How does Title II work?

The mission of Food for Peace programs is to “combat malnutrition, improve the livelihoods of vulnerable groups and mitigate the impact of disasters which are occurring with greater frequency.” Keeping these goals in mind, as well as the proposed budget of the President, USAID and the State Department submit an annual budget to Congress to be approved. When levels of funding are established, international organizations and private organizations submit program proposals and work with USAID to create food aid plans. The USDA plays a part in the process by obtaining agricultural commodities, while USAID facilitates getting the food shipped to the various countries. This process ultimately leads to feeding millions of children, mothers, the elderly, and other vulnerable populations. Approximately 3 billion have benefited from U.S. food assistance to date.

Our priorities as Lutherans

Scripture teaches us that having been justified by faith, one of the ways faith is revealed is through good works: “For just as the body without the spirit is dead, so faith without works is also dead” (James 2:26 NRSV). Food for Peace is an exemplary program and is an essential element in promoting food security in times of natural disaster, famine, and high levels of world poverty. As disciples of Christ, we are not only members of our familiar communities at home, but are a part of a global community. This fact, combined with our strong belief in helping our neighbor, compels us to support communities that are in the most need—no matter their country of origin or circumstances.

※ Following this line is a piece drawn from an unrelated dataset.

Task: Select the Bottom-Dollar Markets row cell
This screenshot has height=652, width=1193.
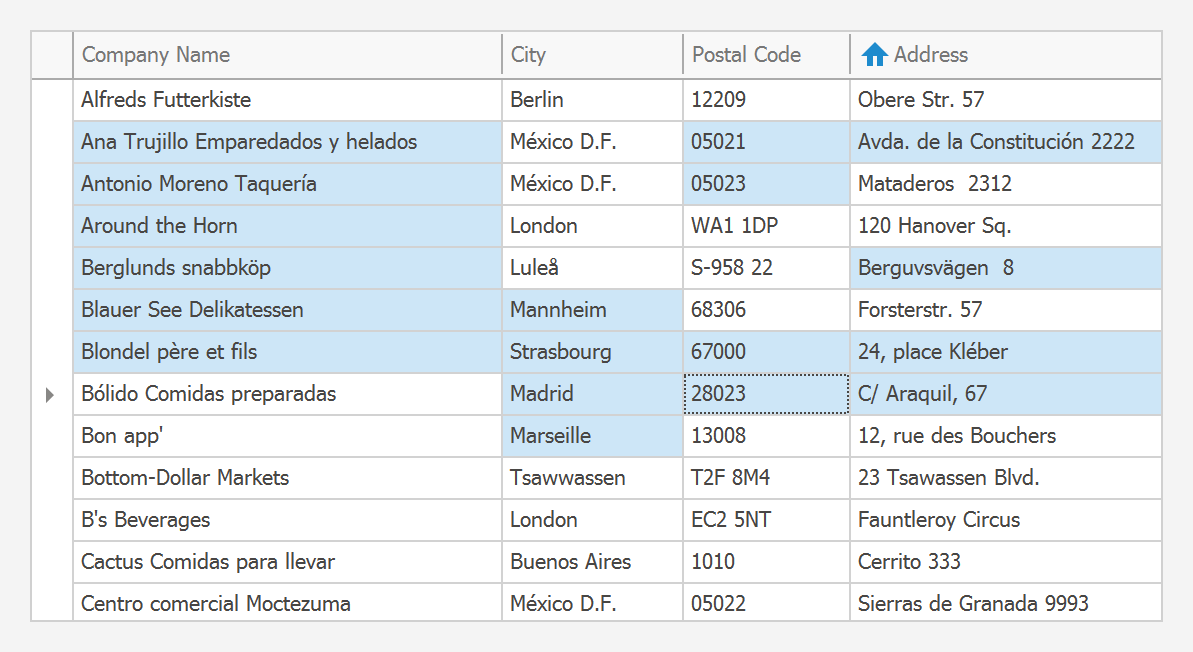Action: click(185, 478)

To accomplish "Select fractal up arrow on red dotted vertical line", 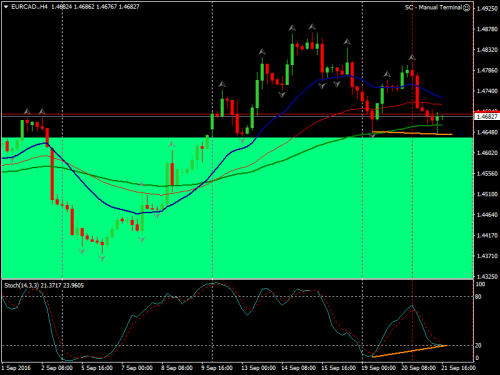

Alleviating hunger is one of several ways we can serve all people and contribute to the establishment of peace in our world, an important part of the Lutheran baptismal covenant. Programs like Food for Peace are critical for countries like the Democratic Republic of Congo (DRC) where violent conflicts continue to wreak havoc in various regions of the country.  This is reflected in the 3.8 million who remain internally displaced in the DRC, many of which are unable to feed their families. The struggle of food security in conflict zones that exist within unstable countries like the DRC is prevalent, but this is where food assistance provided from Food for Peace can really make an important difference. Lutherans have long supported the revitalization of foreign humanitarian aid that brings us closer to a peaceful world.

As Lutherans, let us not forget about those who go without the most basic necessities and let us prayerfully use our voices to support programs that help bring peace to the world.